_Task instructions:_ Please copy exactly the lines that begin with the one containing "Open version history clock icon" and end with the last line of the entries.

_Supplied records:_
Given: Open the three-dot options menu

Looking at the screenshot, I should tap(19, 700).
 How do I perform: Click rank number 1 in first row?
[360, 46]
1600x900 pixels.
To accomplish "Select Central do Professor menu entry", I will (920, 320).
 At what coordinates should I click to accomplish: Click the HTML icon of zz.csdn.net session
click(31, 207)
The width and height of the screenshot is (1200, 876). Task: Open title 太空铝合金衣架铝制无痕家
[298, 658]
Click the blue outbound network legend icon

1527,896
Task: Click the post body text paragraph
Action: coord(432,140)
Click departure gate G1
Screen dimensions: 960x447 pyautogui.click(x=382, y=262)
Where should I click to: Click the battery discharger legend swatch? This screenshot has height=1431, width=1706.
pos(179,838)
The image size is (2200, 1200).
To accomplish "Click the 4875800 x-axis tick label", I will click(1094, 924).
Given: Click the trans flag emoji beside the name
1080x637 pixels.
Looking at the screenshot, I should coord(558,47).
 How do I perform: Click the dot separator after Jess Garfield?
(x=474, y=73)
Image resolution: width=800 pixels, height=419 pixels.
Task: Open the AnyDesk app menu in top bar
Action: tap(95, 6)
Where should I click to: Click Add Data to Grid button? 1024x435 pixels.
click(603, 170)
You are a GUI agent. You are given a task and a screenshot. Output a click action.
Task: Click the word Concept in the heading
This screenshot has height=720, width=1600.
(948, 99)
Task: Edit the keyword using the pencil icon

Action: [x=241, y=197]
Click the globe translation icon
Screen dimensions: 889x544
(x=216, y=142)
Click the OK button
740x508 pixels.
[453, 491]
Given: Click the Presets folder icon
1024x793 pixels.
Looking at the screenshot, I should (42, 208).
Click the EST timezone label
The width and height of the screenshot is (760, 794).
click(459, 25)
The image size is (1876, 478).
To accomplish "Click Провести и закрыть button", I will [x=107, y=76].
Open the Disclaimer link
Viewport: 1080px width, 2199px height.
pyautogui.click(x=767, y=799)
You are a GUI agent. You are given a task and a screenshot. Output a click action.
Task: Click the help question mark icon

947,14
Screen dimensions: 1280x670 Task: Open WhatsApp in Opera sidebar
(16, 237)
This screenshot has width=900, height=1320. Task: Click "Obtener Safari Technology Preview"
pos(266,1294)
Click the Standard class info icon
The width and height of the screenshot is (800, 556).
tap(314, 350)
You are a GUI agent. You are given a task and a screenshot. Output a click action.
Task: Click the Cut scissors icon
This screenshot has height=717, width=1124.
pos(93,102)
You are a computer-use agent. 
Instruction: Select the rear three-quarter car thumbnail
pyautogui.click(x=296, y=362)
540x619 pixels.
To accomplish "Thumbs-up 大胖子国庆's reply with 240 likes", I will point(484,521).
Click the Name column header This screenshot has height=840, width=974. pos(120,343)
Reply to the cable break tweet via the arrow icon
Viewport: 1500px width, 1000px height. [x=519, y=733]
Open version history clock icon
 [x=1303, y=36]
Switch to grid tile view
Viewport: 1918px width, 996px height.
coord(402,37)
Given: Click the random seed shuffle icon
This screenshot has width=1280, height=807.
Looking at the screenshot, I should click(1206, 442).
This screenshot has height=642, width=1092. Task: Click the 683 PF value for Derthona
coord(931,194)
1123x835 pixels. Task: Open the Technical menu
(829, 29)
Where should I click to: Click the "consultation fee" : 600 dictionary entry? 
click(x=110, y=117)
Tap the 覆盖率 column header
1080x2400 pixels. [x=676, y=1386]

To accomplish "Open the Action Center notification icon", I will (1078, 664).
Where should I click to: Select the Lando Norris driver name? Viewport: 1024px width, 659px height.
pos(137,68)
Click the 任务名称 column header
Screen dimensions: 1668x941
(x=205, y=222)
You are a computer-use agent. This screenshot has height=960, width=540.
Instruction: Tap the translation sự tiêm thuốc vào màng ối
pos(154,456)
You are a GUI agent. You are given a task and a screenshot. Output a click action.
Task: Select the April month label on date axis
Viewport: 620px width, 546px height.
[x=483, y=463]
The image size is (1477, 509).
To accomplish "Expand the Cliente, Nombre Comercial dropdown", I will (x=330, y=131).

_Written response:_
Open version history clock icon
 [x=1303, y=36]
Switch to grid tile view
Viewport: 1918px width, 996px height.
coord(402,37)
Given: Click the random seed shuffle icon
This screenshot has width=1280, height=807.
Looking at the screenshot, I should click(1206, 442).
This screenshot has height=642, width=1092. Task: Click the 683 PF value for Derthona
coord(931,194)
1123x835 pixels. Task: Open the Technical menu
(829, 29)
Where should I click to: Click the "consultation fee" : 600 dictionary entry? 
click(x=110, y=117)
Tap the 覆盖率 column header
1080x2400 pixels. [x=676, y=1386]

To accomplish "Open the Action Center notification icon", I will (1078, 664).
Where should I click to: Select the Lando Norris driver name? Viewport: 1024px width, 659px height.
pos(137,68)
Click the 任务名称 column header
Screen dimensions: 1668x941
(x=205, y=222)
You are a computer-use agent. This screenshot has height=960, width=540.
Instruction: Tap the translation sự tiêm thuốc vào màng ối
pos(154,456)
You are a GUI agent. You are given a task and a screenshot. Output a click action.
Task: Select the April month label on date axis
Viewport: 620px width, 546px height.
[x=483, y=463]
The image size is (1477, 509).
To accomplish "Expand the Cliente, Nombre Comercial dropdown", I will (x=330, y=131).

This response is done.